Meat Loaf is hoping that “Hang Loose, Teddy Bear” will have a life beyond its musical incarnation.
The 13 songs on the new album, which comes out May 11 in North America, are companion pieces to a short story written by screenwriter director Kilian Kerwin about a wounded soldier whose thoughts are flashing forward to a future that may never be. “It’s the synopsis for a screenplay,” Meat Loaf tells Billboard.com, and there have already been discussions about taking the project to a cinematic level.
“We’ve had meetings about it,” says Meat Loaf, which debuted at No. 4 on the U.K. charts after its April release there. “Without beating us over the head, basically what they’ve said is, ‘Let’s see what kind of reception you get with your record and then we’ll talk from there.’ They didn’t say that, but all you’ve got to do is read between the lines, and that’s what it is. So we’ll see.”

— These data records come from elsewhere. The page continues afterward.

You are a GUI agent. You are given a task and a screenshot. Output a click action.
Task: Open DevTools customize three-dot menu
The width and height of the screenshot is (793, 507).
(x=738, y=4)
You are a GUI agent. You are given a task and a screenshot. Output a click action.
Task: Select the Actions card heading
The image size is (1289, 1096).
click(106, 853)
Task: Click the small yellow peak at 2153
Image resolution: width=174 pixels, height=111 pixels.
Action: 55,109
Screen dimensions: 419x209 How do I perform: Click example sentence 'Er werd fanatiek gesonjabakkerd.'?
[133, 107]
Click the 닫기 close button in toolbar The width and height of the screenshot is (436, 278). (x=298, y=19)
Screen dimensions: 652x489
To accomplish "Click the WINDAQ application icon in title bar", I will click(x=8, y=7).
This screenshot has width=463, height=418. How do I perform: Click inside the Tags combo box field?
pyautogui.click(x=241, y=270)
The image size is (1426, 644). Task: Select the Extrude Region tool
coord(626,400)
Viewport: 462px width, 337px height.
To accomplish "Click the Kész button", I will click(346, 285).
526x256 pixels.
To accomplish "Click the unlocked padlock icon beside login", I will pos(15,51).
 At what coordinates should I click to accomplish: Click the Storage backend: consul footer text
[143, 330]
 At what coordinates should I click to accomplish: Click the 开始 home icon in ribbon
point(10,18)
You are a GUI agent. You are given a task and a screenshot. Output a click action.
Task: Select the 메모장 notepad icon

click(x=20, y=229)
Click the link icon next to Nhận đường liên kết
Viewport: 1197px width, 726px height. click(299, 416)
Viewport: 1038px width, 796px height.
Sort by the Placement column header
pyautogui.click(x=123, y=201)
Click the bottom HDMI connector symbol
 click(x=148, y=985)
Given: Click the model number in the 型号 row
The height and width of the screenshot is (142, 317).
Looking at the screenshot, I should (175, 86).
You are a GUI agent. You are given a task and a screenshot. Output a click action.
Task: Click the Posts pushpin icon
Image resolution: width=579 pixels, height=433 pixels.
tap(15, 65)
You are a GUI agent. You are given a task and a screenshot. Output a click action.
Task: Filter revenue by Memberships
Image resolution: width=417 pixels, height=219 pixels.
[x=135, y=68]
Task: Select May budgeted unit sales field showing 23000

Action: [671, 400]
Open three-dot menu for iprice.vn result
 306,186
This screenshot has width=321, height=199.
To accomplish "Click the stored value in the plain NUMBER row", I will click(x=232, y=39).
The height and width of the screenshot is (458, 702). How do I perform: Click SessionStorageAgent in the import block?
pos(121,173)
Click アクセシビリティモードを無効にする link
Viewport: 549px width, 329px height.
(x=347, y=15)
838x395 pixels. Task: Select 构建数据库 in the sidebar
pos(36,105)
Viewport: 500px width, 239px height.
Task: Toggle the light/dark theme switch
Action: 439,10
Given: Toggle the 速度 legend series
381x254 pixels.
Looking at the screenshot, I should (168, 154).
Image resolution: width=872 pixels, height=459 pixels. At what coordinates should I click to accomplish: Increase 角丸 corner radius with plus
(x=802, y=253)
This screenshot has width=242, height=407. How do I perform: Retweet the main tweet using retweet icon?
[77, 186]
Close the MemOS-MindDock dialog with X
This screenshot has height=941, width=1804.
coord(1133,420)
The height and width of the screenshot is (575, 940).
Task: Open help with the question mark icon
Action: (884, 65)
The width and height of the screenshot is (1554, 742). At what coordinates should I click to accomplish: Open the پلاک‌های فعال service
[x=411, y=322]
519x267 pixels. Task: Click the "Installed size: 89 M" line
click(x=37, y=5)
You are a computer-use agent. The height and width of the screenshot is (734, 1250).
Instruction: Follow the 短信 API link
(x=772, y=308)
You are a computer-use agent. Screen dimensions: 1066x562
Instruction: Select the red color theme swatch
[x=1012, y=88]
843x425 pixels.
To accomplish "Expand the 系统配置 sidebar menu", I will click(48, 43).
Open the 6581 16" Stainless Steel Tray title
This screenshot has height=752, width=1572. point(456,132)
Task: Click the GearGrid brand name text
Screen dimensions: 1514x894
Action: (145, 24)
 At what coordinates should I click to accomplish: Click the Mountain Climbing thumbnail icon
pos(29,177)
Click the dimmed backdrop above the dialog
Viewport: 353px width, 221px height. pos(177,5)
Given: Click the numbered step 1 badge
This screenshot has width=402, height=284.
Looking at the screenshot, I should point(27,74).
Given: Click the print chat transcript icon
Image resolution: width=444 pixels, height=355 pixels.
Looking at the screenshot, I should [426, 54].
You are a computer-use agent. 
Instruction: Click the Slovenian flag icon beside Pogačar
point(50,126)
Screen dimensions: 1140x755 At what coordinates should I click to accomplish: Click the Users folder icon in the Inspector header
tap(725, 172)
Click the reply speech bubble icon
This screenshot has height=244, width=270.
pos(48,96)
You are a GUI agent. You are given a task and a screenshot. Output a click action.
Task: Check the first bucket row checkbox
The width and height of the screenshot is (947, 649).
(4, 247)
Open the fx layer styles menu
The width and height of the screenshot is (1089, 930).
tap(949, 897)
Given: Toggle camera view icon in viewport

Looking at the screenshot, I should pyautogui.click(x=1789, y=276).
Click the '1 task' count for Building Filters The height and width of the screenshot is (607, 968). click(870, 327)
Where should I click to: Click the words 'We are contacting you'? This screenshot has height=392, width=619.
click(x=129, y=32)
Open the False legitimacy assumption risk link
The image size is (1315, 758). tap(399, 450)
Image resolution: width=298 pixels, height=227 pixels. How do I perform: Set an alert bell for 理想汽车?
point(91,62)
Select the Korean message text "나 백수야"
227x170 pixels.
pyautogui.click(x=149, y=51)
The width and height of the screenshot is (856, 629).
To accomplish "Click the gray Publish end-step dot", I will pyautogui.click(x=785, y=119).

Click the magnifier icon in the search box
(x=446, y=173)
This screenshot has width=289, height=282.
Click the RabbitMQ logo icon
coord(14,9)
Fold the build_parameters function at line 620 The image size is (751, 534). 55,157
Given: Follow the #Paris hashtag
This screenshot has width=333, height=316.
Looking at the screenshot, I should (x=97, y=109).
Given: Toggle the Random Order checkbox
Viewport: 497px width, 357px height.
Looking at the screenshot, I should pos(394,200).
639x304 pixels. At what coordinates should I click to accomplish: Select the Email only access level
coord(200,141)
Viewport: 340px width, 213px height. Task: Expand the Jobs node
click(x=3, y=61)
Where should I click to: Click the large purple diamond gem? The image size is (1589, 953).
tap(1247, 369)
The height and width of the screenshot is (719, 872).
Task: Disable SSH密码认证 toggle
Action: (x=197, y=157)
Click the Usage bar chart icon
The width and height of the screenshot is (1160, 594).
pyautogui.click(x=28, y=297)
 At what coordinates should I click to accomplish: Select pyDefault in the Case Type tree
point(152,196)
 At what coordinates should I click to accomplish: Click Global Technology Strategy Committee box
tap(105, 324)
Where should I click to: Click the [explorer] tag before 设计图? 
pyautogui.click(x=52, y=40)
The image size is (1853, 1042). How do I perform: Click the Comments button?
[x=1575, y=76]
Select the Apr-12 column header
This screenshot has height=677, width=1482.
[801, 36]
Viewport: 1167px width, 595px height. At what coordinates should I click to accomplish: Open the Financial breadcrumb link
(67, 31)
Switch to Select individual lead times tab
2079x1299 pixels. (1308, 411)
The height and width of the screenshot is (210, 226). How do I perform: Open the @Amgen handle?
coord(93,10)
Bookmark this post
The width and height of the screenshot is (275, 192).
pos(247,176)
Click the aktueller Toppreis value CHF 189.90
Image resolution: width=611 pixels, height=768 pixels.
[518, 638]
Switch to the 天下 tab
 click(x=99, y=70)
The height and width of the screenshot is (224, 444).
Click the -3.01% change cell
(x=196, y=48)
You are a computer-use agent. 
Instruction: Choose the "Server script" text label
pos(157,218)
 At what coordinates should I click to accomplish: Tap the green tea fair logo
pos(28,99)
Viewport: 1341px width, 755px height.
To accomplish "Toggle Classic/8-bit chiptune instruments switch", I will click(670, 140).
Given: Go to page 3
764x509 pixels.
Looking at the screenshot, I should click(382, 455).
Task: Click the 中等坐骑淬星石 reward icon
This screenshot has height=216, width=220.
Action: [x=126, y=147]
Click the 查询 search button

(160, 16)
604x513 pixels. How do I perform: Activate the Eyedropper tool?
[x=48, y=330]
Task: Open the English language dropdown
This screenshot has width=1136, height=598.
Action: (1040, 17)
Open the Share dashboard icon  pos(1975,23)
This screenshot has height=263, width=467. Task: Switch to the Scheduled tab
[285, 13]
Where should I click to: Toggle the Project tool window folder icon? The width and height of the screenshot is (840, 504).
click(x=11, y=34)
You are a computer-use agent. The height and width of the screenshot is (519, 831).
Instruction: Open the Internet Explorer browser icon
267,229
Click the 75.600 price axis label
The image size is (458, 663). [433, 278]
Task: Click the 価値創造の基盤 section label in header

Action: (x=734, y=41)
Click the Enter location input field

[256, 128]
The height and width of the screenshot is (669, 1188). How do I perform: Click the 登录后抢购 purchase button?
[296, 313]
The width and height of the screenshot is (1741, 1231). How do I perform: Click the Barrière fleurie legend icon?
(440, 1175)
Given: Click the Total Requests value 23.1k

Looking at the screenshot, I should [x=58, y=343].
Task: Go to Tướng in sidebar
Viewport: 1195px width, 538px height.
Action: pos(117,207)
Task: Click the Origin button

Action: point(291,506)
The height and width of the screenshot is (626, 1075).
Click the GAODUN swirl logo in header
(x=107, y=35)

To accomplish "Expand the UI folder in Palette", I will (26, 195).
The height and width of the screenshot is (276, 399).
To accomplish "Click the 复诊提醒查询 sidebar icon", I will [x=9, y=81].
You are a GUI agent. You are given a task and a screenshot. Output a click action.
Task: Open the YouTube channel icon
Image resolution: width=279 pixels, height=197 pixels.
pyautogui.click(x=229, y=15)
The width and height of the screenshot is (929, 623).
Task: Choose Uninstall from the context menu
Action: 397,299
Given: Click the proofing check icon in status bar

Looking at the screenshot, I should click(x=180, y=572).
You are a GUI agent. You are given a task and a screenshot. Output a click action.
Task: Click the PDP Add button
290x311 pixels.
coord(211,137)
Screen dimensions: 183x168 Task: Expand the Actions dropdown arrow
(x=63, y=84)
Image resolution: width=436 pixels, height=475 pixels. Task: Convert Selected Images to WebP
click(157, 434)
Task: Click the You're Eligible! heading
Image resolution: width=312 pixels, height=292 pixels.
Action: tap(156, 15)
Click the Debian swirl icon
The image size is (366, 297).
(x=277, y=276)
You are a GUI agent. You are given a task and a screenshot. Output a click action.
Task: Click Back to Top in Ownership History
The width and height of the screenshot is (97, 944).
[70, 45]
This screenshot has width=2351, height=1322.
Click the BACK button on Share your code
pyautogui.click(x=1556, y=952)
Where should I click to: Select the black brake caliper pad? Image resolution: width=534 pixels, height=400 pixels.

Meanwhile, Meat Loaf is anxious for fans on this side of the pond to get an earful of “…Teddy Bear,” which was produced by Rob Cavallo and features songs by Jon Bon Jovi, Justin Hawkins (the Darkness, Hot Leg), Our Lady Peace’s Raine Maida, Switchfoot‘s Jon Foreman, Desmond Child, “American Idol” judge Kara DioGuardi, James Michael and newcomer Rick Brantley. Guests include DioGuardi, Jack Black, Patti Russo, guitarists Brian May of Queen and Steve Vai, actor Hugh Laurie and Meat Loaf’s daughter Pearl Aday.
“Sonically, this record is so far removed from any album I’ve ever done before, and I wanted it that way,” explains Meat Loaf, dismissing some comparisons that have been made to his “Bat Out of Hell” series. “I wanted it to be more organic. I wanted the songs to be about a human condition as opposed to always attempting to get laid, ’cause that’s basically what (‘Bat’ partner Jim) Steinman writes about. Every song with him is about the anticipation of getting laid or wanting to get laid, which is not a bad thing, but everythig is about sex. This one is not. This is about the human condition. The lyrical structures, the character structures, are completely different on this. It’s an emotional wave that rides a different side of the brain. It really is a departure.”
Meat Loaf, who recorded “…Teddy Bear’s” basic tracks live in the studio, says he and his band have already worked up seven of the new songs for a tour that begins July 3 in Gilford, N.H., including the first single, “Los Angeloser.” But he also promises that the show will “also cover every record I’ve ever done,” including the “Stoney & Meatloaf” album he and Shaun Murphy (Bob Seger, Little Feat) released in 1971 on Motown. “It’s very ambitious,” he notes. “I’m not gonna tell you how we’re doing that, but I am hitting every (album) we’ve ever recorded.” He also promises “one big surprise (song) that I’ve sworn over and over again I would never do live, but my guitar player and Patti Russocame up with an arrangement of the song I cannot resist, so we’re finally doing it.”
Meat Loaf will perform “Los Angeloser” and “Paradise By the Dashboard Lights” when he hawks a special edition of “Hang Cool, Teddy Bear” at noon Tuesday on QVC.